=== Collected data entries ===
--- --- ---

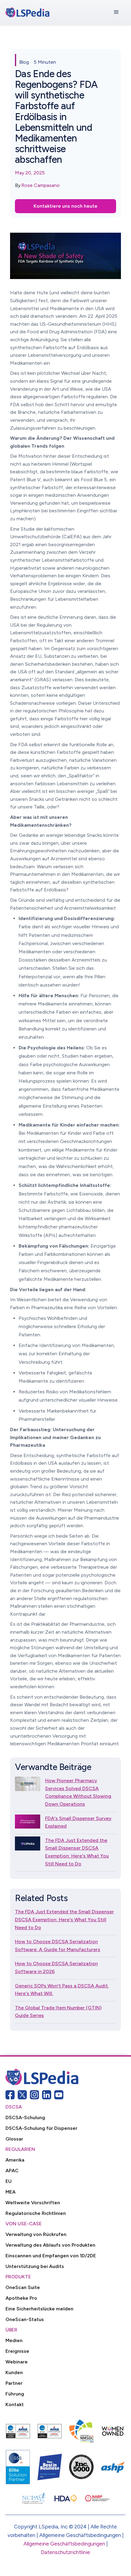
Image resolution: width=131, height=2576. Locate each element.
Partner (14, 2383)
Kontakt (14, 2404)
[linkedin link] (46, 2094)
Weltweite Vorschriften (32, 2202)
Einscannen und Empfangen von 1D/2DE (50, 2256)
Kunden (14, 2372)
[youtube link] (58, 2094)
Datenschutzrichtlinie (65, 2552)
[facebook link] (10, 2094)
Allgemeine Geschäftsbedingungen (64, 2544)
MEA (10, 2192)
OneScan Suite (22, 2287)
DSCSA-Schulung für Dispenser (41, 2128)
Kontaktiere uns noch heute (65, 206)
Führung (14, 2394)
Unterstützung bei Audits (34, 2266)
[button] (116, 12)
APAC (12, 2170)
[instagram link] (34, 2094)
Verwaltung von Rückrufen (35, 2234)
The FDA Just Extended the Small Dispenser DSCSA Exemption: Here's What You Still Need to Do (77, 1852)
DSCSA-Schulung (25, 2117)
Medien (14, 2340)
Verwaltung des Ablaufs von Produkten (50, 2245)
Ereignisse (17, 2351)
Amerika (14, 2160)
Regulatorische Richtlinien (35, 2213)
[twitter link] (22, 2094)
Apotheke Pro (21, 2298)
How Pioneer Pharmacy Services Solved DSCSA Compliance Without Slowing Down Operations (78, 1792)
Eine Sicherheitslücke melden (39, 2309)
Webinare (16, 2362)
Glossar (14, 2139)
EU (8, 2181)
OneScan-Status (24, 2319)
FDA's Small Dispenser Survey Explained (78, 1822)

--- --- ---

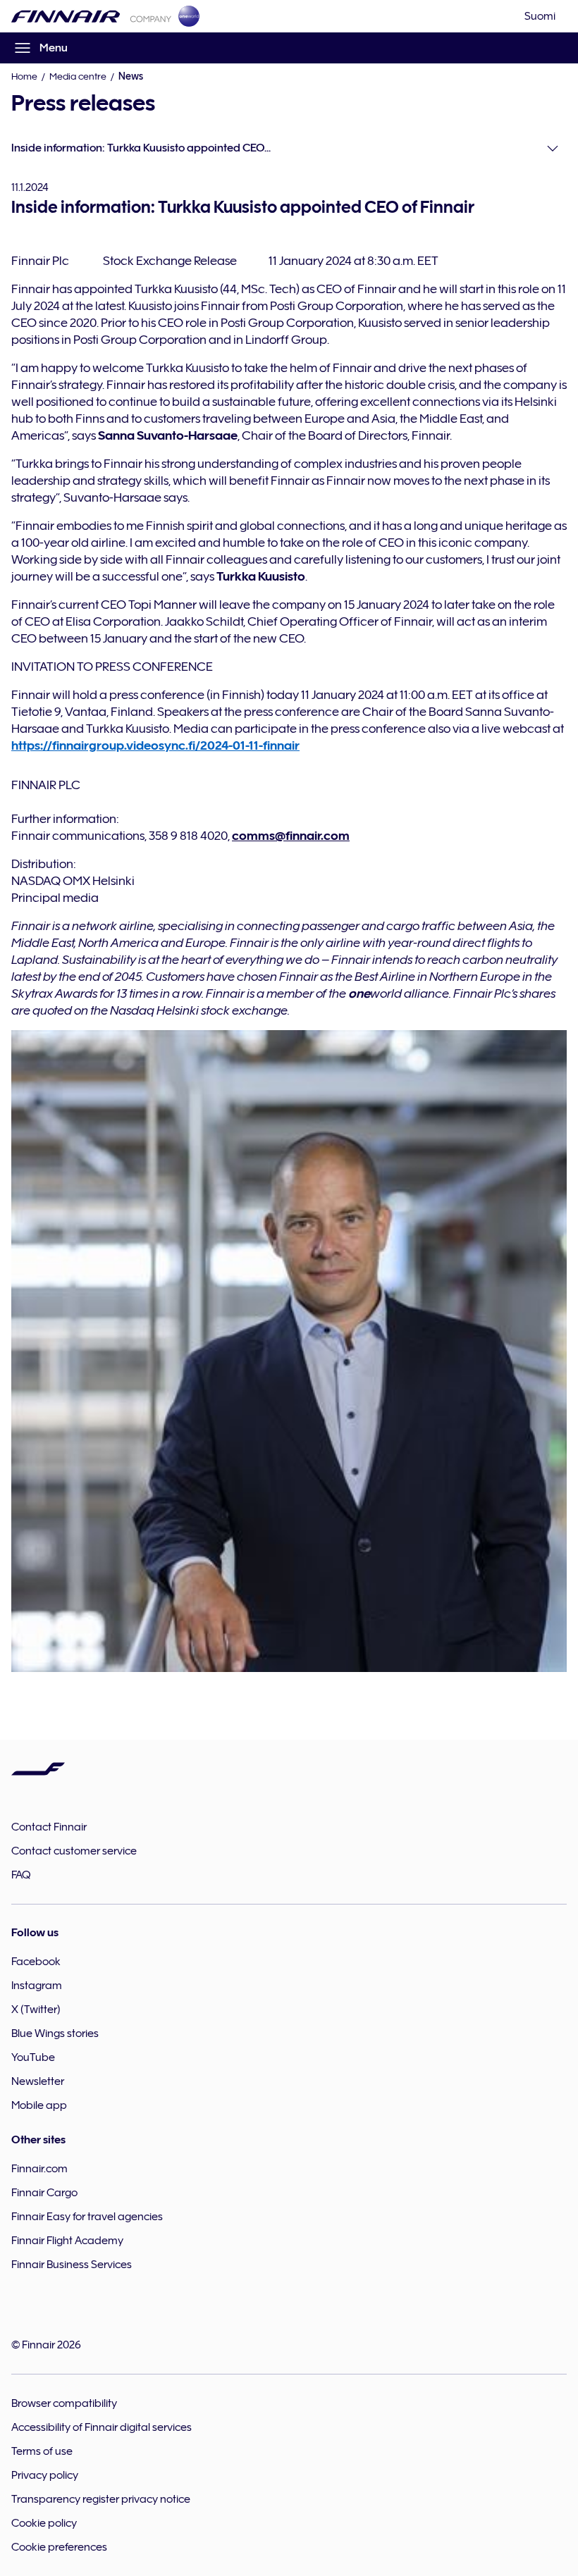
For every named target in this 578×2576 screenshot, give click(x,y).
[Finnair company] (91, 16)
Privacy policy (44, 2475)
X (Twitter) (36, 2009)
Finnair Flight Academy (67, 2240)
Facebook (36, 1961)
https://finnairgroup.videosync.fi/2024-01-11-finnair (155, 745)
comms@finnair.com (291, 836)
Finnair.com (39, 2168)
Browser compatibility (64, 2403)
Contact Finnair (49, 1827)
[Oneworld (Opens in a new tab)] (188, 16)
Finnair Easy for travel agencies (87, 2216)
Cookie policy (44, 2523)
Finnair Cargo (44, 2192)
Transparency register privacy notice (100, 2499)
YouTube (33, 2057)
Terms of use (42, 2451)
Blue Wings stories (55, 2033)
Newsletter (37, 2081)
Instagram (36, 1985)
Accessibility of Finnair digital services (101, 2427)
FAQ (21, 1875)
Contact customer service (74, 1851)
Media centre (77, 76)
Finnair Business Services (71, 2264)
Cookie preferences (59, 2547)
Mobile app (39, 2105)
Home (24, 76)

--- --- ---

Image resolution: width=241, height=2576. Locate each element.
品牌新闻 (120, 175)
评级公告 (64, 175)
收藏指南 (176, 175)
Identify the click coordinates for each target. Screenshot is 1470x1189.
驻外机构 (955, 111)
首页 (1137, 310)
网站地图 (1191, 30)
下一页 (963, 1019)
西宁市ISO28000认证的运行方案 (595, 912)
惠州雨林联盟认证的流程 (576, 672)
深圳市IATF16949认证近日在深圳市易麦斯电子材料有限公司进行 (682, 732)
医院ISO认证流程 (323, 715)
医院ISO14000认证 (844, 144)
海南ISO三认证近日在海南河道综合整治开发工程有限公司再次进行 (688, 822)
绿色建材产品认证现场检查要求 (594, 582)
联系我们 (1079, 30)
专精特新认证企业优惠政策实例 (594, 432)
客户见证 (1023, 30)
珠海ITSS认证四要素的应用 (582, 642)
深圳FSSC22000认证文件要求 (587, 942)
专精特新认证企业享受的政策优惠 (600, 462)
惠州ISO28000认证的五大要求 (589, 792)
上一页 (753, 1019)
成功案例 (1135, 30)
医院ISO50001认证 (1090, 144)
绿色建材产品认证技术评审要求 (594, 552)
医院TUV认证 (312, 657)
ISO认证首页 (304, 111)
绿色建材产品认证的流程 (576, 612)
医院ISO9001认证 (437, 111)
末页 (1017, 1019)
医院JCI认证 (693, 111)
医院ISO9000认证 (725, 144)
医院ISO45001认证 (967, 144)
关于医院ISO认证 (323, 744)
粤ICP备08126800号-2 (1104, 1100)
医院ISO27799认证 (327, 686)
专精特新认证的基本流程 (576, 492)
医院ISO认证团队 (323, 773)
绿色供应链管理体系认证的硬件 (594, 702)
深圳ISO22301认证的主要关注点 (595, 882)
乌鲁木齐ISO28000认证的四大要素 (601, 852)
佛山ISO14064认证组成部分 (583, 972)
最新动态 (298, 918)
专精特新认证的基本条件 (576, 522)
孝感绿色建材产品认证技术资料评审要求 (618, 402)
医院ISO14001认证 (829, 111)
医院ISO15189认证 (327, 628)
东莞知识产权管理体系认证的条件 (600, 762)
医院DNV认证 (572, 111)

--- --- ---

Look above for the line holding "Image resolution: width=131, height=2576.". Print it and every line after it, exactly, through the line holding "Apotheke Pro (21, 2298)".

=== Task output ===
Image resolution: width=131, height=2576. Locate each element.
Partner (14, 2383)
Kontakt (14, 2404)
[linkedin link] (46, 2094)
Weltweite Vorschriften (32, 2202)
Einscannen und Empfangen von 1D/2DE (50, 2256)
Kunden (14, 2372)
[youtube link] (58, 2094)
Datenschutzrichtlinie (65, 2552)
[facebook link] (10, 2094)
Allgemeine Geschäftsbedingungen (64, 2544)
MEA (10, 2192)
OneScan Suite (22, 2287)
DSCSA-Schulung für Dispenser (41, 2128)
Kontaktiere uns noch heute (65, 206)
Führung (14, 2394)
Unterstützung bei Audits (34, 2266)
[button] (116, 12)
APAC (12, 2170)
[instagram link] (34, 2094)
Verwaltung von Rückrufen (35, 2234)
The FDA Just Extended the Small Dispenser DSCSA Exemption: Here's What You Still Need to Do (77, 1852)
DSCSA-Schulung (25, 2117)
Medien (14, 2340)
Verwaltung des Ablaufs von Produkten (50, 2245)
Ereignisse (17, 2351)
Amerika (14, 2160)
Regulatorische Richtlinien (35, 2213)
[twitter link] (22, 2094)
Apotheke Pro (21, 2298)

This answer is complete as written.